# Working for Foreign Employer



## nimalan

I got the PR and will be moving to Melbourne in April 2015. 

My current employer in my home country is willing to offer me a consultant job on a renewable contract basis. Remuneration will be defined in AUD. They do not have an office in Australia and therefore I need to work from home. They will not make superannuation or any other contributions. I have couple of concerns

1. What is the requirement for foreign employers regarding superannuation contribution? 

2. Will my employment as a consultant to a foreign employer be considered as Australian experience when I apply for jobs in the future?

Thank you in advance for your valuable feedback.


----------



## Engaus

Are they paying you into your Australian bank account? How do you plan on paying tax?

If you are working remotely for an overseas country it won't be considered local experience - which is generally what most employers want to see.

Do you know how much in AUD they plan on paying you? I ask only because you want to make sure it's competitive and that you can survive on that wage. Australia is VERY expensive.


----------



## nimalan

Engaus said:


> Are they paying you into your Australian bank account? How do you plan on paying tax?
> 
> If you are working remotely for an overseas country it won't be considered local experience - which is generally what most employers want to see.
> 
> Do you know how much in AUD they plan on paying you? I ask only because you want to make sure it's competitive and that you can survive on that wage. Australia is VERY expensive.


Thank you for the feedback. The offer is not yet finalized but they mentioned that the offer will be all inclusive and I need take care of tax etc. They will remit my australian bank account.

*What you will do:*
1) List each detail that nimalan's first post in the forum thread gives about the terms of the consultant job offered by the current employer.
2) According to the forum thread, in what month and year will nimalan move to Melbourne?
3) Continue the forum thread about working for a foreign employer from where it stops.

*Source excerpt:*
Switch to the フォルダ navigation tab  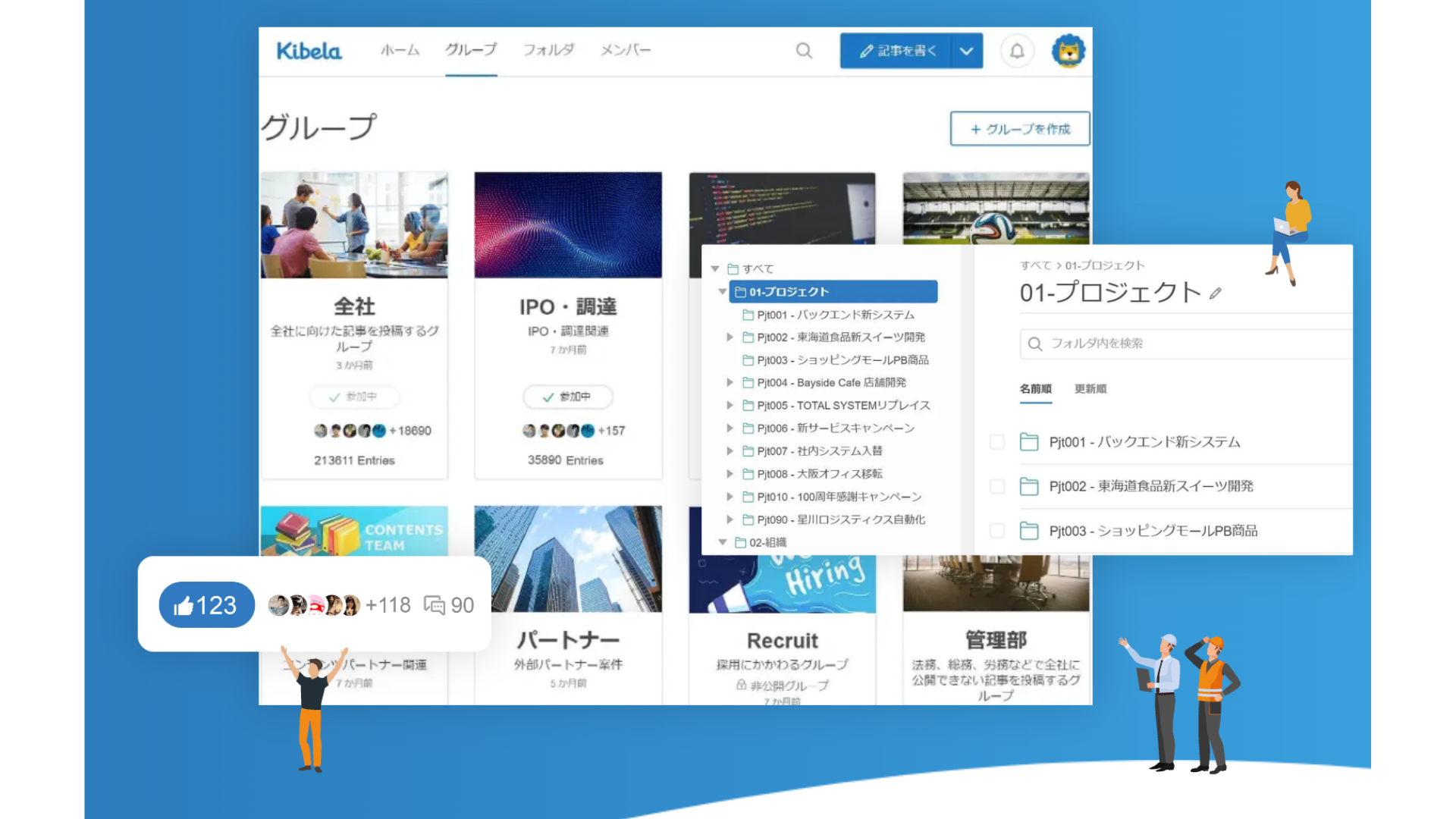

*Results of the tasks:*
1)
- The job is on a renewable contract basis.
- Remuneration will be defined in AUD.
- The employer has no office in Australia, so the work will be done from home.
- The employer will not make superannuation or any other contributions.

2) April 2015

3)
Since this will not be considered as local experience and there will not be superannuation as well, I guess I should consider whether to accept this offer or not. Do you think $5,000/month is sufficient for a family with 2 young children?
Good thing about the offer though that I will have employment from day 1 itself and since I can work from home, my wife too can look out for a part/full time employment.

Thanks.


----------



## Engaus

What your employer is planning to do doesn't sound right to me. I was being paid by an overseas employer too - but they still took out tax and paid me superannuation - as it's illegal not to in Australia.

If you are making $5,000 a month AFTER tax and superannuation is taken out then I would say that's sufficient if your wife can also get a job. 

If it's just you working and/or that $5,000.00 is before you have paid tax and super then you will struggle, especially if you plan on living near a city.


----------



## Mish

What they are doing sounds ILLEGAL.

You MUST pay tax if you are working in Australia! 

Majority of the time the employer will have an ABN and you provide them with your TFN and they take care the rest.

If you try to avoid paying tax it will catch up with you one day and apart from paying the tax you should have paid you will probably also have to pay a fine.


----------



## nimalan

Mish said:


> What they are doing sounds ILLEGAL.
> 
> You MUST pay tax if you are working in Australia!
> 
> Majority of the time the employer will have an ABN and you provide them with your TFN and they take care the rest.
> 
> If you try to avoid paying tax it will catch up with you one day and apart from paying the tax you should have paid you will probably also have to pay a fine.


Thank you for the feedback and looks like I was not clear enough. The employer will make a regular payment and I will be paying the tax for that income. I am not trying to evade paying the tax. Should an overseas employer pay superannuation? If so, how can this be done as they are not a registered company in Australia.

Another option which my employer suggested was for me to get a TFN and ABN and they will sign a service agreement with me for me to provide consultancy service to them. But my concern is whether I could easily get a housing loan with a service contract, compared to an employment contract.


----------



## Mish

nimalan said:


> Thank you for the feedback and looks like I was not clear enough. The employer will make a regular payment and I will be paying the tax for that income. I am not trying to evade paying the tax. Should an overseas employer pay superannuation? If so, how can this be done as they are not a registered company in Australia.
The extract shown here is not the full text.